Challenge: Production Deployment Validation¶

How might we make BetterFleet production deployments observable and trustworthy enough that the engineer watching the production pipeline can quickly decide whether a release truly succeeded or needs escalation, by validating ECS rollout health, deployment-critical runtime checks such as migrations, and service-specific operational signals, starting with bf-manage-core and establishing a reusable ECS pattern that can later gate multi-region promotion?

Motivation¶

Current ECS service pipelines mainly prove Terraform applied successfully.
ECS startup failures, health check failures, crash loops, or migration failures still require manual inspection in ECS and CloudWatch.
That manual validation slows releases and depends on operator knowledge of AWS internals.
A reliable post-deploy validation step is also a prerequisite for safer deployment automation later.

Context¶

BetterFleet ECS-backed services deploy through GitLab CI, Docker image publishing, and Terraform.
The primary user is the engineer/operator watching the production pipeline, who needs enough evidence to decide whether to proceed, alert, or delegate.
The first slice is bf-manage-core, but the intended pattern is cross-service ECS deployment validation.
Validation will be evidence-based:
success means expected success logs were discovered;
failure means known failure logs appeared, or expected success logs did not appear in time.
For bf-manage-core, the initial timeout for missing expected logs is about 2-3 minutes.

Domain Modelling¶

Domain flow: GitLab pipeline -> Terraform apply -> ECS service update -> task rollout -> runtime health/log signals -> validation outcome -> operator decision.
Core entities:
Deployment pipeline
Terraform apply result
Regional ECS service rollout
Task/container startup and health
CloudWatch deployment evidence
Service-specific operational logs
Validation result
Engineer/operator decision

High-Level Use Cases / JTBD (Required)¶

As the engineer watching the production pipeline, I want the deploy flow to show whether production is actually healthy so I can decide quickly whether to proceed, alert, or delegate investigation.
As a service owner, I want runtime deployment failures surfaced with enough evidence that I can take over targeted investigation without repeating manual AWS checks.
As a platform team, I want the bf-manage-core pilot to establish a reusable validation pattern for other ECS-backed services.

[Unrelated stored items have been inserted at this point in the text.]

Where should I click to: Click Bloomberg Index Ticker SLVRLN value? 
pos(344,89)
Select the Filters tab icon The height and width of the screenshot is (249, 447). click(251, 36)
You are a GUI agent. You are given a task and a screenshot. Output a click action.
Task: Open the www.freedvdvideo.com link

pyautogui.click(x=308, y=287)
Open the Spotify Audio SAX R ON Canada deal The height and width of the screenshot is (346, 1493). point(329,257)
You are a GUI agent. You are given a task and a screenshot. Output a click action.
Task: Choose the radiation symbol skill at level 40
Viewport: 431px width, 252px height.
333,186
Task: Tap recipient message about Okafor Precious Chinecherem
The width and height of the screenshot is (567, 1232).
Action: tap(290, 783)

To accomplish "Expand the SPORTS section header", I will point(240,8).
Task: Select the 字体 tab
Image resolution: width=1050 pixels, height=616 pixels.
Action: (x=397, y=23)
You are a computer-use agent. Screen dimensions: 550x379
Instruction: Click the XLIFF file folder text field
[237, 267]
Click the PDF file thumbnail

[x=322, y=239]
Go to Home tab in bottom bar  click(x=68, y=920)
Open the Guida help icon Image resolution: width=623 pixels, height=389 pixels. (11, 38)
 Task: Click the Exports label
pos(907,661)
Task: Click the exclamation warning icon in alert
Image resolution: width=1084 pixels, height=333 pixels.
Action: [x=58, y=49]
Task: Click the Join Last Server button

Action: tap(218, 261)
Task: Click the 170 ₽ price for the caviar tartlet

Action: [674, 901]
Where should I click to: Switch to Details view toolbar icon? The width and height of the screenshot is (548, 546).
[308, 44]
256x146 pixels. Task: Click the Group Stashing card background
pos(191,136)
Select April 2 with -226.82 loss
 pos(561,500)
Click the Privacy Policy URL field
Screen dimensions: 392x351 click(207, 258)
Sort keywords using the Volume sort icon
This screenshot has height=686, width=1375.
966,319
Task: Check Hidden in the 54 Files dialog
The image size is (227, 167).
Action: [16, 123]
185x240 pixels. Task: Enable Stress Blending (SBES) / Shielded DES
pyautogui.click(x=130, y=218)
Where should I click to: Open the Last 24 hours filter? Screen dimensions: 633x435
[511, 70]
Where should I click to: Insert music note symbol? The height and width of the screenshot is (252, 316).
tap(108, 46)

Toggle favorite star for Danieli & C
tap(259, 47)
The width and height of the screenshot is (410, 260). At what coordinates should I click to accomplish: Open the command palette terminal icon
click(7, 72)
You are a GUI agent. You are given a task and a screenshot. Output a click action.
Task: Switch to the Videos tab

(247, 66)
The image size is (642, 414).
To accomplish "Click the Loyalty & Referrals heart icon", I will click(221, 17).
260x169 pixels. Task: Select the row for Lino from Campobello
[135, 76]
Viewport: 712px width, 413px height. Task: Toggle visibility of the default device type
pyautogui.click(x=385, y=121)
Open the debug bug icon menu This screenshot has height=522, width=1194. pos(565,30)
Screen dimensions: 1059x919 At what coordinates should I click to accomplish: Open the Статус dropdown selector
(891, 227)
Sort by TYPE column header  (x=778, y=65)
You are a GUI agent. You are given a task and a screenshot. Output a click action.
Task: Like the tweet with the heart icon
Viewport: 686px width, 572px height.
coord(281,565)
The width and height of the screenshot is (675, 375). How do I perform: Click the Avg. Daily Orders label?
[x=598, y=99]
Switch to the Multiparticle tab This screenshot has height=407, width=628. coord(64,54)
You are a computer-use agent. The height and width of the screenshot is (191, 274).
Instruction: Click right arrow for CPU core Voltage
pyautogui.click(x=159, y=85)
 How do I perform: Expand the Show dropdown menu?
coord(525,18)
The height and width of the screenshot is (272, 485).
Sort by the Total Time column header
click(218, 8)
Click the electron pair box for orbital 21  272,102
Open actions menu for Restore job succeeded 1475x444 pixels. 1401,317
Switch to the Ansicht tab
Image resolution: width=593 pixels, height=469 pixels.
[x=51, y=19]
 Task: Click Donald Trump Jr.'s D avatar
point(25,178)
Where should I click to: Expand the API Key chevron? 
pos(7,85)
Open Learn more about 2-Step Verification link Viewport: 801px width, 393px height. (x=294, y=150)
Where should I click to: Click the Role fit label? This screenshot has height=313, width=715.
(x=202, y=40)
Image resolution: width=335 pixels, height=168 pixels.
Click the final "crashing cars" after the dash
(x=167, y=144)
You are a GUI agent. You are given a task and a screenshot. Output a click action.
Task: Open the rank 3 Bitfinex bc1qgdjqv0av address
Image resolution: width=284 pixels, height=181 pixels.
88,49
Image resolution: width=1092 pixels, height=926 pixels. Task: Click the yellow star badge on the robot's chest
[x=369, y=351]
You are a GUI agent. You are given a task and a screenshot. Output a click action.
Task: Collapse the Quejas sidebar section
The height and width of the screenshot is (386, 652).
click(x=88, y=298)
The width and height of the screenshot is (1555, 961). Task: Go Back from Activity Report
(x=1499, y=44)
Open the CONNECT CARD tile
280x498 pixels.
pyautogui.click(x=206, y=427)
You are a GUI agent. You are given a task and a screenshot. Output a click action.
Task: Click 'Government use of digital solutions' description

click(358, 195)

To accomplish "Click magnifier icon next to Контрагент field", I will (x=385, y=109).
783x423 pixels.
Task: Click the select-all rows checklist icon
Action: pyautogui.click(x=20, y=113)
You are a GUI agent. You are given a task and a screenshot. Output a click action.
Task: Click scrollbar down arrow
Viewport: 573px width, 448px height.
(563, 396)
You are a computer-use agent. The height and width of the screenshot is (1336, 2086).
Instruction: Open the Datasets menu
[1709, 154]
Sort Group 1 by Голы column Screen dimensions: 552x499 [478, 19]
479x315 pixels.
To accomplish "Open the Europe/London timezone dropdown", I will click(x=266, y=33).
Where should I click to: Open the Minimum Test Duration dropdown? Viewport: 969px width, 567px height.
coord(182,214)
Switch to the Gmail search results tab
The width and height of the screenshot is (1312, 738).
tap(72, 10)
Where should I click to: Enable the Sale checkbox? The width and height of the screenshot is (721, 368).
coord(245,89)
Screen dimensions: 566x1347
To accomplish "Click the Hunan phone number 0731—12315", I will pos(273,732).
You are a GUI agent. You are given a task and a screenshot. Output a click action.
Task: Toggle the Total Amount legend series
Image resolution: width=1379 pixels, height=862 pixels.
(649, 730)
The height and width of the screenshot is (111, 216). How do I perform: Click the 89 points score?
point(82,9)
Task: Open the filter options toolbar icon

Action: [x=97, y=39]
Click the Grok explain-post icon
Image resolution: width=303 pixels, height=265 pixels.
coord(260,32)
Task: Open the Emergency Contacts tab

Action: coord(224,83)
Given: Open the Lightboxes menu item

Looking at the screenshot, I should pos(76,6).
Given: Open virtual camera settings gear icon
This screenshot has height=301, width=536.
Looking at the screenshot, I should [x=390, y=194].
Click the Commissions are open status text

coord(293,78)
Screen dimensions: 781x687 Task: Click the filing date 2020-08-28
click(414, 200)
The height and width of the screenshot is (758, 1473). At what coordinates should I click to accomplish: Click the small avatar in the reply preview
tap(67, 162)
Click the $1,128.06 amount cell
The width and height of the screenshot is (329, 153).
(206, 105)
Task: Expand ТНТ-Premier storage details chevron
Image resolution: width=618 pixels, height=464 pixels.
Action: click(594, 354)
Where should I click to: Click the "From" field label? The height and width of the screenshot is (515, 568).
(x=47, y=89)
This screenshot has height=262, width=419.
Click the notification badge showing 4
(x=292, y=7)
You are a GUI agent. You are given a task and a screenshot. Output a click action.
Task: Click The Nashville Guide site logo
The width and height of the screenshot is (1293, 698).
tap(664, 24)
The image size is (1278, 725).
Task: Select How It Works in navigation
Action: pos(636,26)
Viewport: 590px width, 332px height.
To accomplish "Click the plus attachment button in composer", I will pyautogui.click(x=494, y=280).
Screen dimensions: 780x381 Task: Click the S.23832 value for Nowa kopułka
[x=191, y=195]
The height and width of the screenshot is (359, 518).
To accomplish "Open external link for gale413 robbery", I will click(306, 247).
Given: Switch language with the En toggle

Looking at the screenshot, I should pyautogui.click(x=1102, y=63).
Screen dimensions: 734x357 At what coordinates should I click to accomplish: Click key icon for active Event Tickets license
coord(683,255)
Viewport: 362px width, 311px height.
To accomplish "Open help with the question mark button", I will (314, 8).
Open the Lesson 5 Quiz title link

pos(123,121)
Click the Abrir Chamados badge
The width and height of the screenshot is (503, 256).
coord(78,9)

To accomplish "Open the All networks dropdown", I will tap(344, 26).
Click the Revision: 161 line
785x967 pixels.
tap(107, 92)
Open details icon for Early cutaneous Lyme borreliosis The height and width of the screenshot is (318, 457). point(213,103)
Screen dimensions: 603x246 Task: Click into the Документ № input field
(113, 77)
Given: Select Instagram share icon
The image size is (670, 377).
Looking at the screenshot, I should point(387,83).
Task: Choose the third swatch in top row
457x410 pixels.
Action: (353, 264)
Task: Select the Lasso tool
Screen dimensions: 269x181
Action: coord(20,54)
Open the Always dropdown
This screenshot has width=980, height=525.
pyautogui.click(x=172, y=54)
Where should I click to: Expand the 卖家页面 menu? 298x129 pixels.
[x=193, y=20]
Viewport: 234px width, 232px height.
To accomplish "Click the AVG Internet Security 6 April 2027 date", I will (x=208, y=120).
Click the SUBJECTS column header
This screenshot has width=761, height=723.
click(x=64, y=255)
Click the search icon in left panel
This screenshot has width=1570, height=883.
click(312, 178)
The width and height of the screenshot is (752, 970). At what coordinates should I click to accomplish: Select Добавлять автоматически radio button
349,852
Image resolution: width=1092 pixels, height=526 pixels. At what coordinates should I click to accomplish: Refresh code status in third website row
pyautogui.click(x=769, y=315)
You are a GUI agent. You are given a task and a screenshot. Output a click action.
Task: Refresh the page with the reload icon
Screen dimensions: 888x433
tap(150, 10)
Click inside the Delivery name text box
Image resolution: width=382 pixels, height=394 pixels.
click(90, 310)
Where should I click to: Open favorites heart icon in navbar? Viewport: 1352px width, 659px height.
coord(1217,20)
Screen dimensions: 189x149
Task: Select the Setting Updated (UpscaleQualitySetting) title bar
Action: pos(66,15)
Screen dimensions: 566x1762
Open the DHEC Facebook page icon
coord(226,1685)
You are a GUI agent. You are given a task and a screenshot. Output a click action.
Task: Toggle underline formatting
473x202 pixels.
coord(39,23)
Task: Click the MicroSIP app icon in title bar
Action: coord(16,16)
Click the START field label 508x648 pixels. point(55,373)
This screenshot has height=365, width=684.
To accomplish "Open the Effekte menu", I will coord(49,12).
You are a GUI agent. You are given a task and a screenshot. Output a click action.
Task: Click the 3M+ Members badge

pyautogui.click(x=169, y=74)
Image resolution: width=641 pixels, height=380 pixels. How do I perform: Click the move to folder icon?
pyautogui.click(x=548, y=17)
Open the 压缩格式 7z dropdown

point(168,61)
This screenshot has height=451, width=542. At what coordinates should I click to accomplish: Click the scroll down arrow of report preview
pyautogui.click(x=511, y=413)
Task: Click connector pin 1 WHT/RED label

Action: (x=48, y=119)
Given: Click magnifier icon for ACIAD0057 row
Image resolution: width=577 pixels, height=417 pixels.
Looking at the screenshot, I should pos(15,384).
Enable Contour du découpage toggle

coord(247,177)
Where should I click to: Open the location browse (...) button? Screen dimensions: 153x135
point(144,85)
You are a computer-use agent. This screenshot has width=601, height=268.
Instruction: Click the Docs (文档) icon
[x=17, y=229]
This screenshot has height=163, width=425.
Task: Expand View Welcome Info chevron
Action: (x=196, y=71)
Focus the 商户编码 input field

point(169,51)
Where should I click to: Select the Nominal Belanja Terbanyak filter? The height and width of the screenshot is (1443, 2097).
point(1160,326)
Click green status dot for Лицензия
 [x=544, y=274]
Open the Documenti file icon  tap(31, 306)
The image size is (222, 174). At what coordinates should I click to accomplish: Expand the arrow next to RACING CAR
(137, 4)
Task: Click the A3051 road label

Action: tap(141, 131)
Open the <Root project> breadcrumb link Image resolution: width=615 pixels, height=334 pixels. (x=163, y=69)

Current State -> Desired State¶

Current State (Pain/Gain)	Desired Outcome	Success Measure
Pain: Terraform success can hide ECS/runtime failure	Deployment status reflects runtime outcome, not only IaC completion	Fewer routine deploys require manual ECS or CloudWatch inspection
Pain: engineers manually inspect ECS and CloudWatch after deploys	Validation evidence is surfaced automatically in the pipeline path	Time from deploy completion to confidence decision drops materially
Pain: migration success is not automatically confirmed	`bf-manage-core` deploys confirm migration success or failure from logs	Routine migration checks no longer require manual CloudWatch review
Pain: service-specific operational checks are ad hoc	Services can add explicit operational validation signals over time	Teams can extend validation without redesigning the base pattern
Gain to protect: current Terraform-based deployment model is consistent across services	Validation strengthens the current model without replacing it	Existing service deployment model remains usable and comparable

Assumptions & Open Questions¶

Key assumptions:
The main near-term problem is post-deploy confidence, not Terraform execution itself.
ECS-backed services share enough rollout behavior to justify a reusable validation pattern.
Deterministic log-based checks are sufficient for the first slice.
Open questions:
What exact success and failure log signatures should bf-manage-core use?
Which service-specific operational signals are worth adding after rollout and migration checks?
How should validation results be presented when later used for multi-region promotion decisions?
Validation plans:
Review recent deployment investigations and identify the most common manual checks.
Confirm the first bf-manage-core success/failure signatures with platform and service owners.
Trial the pattern on bf-manage-core before widening scope to other ECS-backed services.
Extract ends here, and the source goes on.